Looping back to the initial premise of this work, lowered birthrates, too, are a form of population decrease which leads to a reduced supply of workers in the long run. Such a decline would contribute to a scarcer labor market[1] and thereby put upward pressure on wages and benefits much like in the aforementioned example with the Black Death; furthermore, a lowered population would cause profits to dwindle as a lower population means less consumers. Population decline, which is largely occurring because the factors causing the explosive growth in human populations (cheap industrial labor, women being valued near-exclusively on childbearing) have started to erode, utterly flies in the face of the capitalist mantra of infinite growth.
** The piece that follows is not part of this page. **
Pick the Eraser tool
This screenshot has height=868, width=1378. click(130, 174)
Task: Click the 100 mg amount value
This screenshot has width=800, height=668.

For the capitalist, the idea that something cannot grow exponentially and infinitely is inexcusable – as it would inevitably extend to their pursuit of profit – and thereby must be prevented at all costs.
With this direct and existential material incentive to not let populations decline, the capitalist, still reliant on laborers and complicit governments to exist, must legitimize their view with rhetoric on a basis different from just blatant self-interest and personal gain. Thus, they platform anybody willing to complain about it; rightists brazenly utilize racism and antifeminism to court other rightists and build a base of political support, while centrists use the “reasonable bipartisan concern” of an aging population while conveniently ignoring immigration’s role in population equalization, to push the topic into discourse outside of right wing spaces and into liberal and left wing spaces to build support outside of the rightist base.
None of this is meant to be anti-natalist or misanthropic, and I do not wish to convince anyone that having children or supporting the continuing existence of the human race is a bad thing. If anything, I believe the opposite, as those strains of thought are often deeply rooted in ecofascist beliefs. However, the decline of birthrates is by no means a threat to humanity’s existence, and if anything, it is the opposite. The only threats that a naturally regulated population poses are threats posed to the wealth and position of the upper class’s drive for infinite growth in all respects, the same modus operandi of the cancer cell.
[1]Not to be confused with a job shortage, which is currently occurring. The difficult employment market of today is owed to cyclical issues with business ownership, rather than a surplus of labor as those who lament “immigrants are taking our jobs” would like you to believe.
Hello all! I apologize for the very lengthy delay between this post and my last one. I vastly overestimated the time I would have in the spring semester, and so this site became pretty neglected for a bit! Luckily it is now summer, and I have plenty of time to work on it. Thank you for your patience!